**WHAT TO PRODUCE**
As soon as the line containing "The image size is (1443, 840)." appears in the material below, start returning lines exactly, and end with the line containing "Click info icon for Total Spend This Week".

**INPUT DATA**
* * * * *

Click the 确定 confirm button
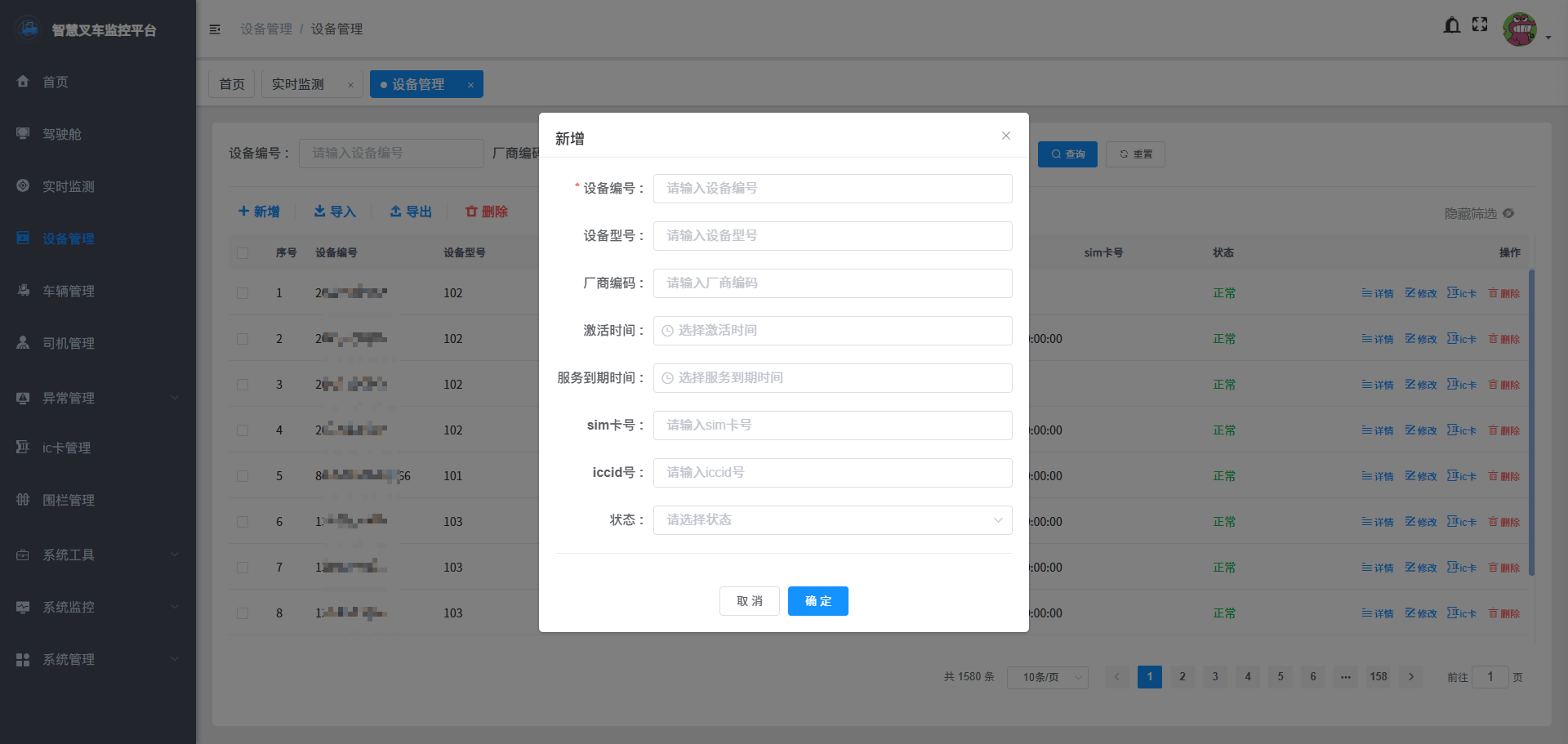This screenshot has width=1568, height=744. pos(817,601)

* * * * *

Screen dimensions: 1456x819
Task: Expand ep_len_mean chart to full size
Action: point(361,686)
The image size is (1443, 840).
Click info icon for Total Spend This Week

* * * * *

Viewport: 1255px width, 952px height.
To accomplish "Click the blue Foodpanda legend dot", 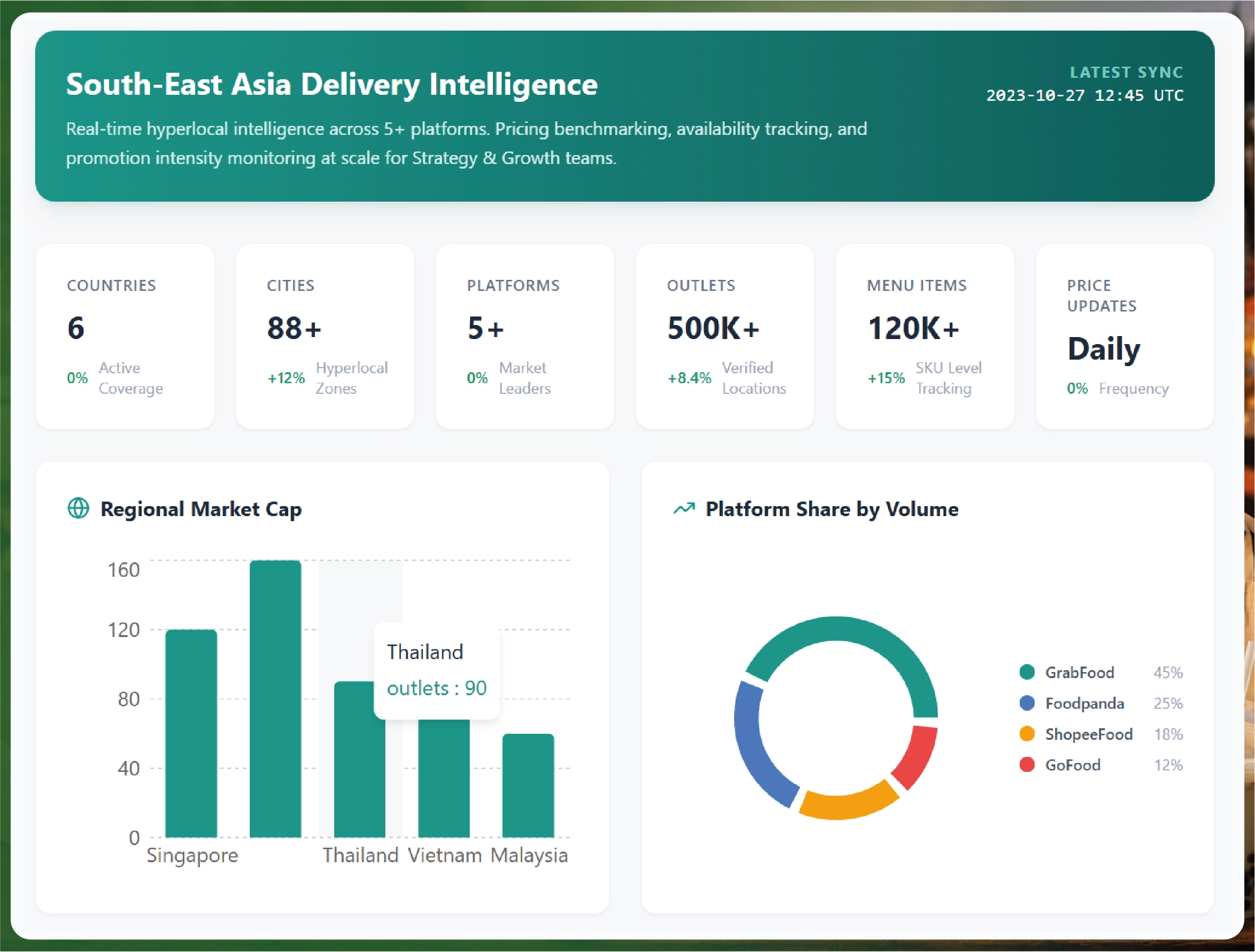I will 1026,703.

* * * * *

**EXERCISE ANSWER**
The image size is (1443, 840).
Click info icon for Total Spend This Week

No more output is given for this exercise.